- TO DO
Copy out the lines of the data word for word, starting at the line that contains "At what coordinates should I click to accomplish: Pick" and ending at the last line of the data, with both ends included.

:: DATASET ENTRIES ::

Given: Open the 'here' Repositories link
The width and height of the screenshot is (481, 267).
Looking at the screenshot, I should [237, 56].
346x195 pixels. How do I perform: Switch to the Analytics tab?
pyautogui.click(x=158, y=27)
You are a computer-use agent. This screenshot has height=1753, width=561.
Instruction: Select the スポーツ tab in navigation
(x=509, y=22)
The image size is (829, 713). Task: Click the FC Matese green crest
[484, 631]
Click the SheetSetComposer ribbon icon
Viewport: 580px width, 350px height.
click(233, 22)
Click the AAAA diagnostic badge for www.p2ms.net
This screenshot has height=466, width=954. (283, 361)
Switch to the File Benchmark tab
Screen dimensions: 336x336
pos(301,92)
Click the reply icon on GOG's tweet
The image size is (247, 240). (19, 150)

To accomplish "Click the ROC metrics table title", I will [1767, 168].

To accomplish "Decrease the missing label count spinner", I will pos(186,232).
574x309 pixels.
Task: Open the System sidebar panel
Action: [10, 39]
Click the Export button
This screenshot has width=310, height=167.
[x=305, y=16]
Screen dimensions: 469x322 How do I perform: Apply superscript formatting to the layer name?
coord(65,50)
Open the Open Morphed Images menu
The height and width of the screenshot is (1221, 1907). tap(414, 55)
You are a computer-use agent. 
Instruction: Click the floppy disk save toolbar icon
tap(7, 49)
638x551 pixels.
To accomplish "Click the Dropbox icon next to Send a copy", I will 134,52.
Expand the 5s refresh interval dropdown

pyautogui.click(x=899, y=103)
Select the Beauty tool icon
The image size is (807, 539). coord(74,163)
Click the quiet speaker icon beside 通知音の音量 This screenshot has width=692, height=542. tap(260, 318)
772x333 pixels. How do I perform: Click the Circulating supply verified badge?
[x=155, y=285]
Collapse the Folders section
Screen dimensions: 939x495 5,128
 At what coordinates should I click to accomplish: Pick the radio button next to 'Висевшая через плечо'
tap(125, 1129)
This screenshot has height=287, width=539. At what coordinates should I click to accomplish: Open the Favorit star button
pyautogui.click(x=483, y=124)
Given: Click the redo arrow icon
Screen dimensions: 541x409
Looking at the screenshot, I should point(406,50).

:::

- WRITTEN ANSWER
 At what coordinates should I click to accomplish: Pick the radio button next to 'Висевшая через плечо'
tap(125, 1129)
This screenshot has height=287, width=539. At what coordinates should I click to accomplish: Open the Favorit star button
pyautogui.click(x=483, y=124)
Given: Click the redo arrow icon
Screen dimensions: 541x409
Looking at the screenshot, I should point(406,50).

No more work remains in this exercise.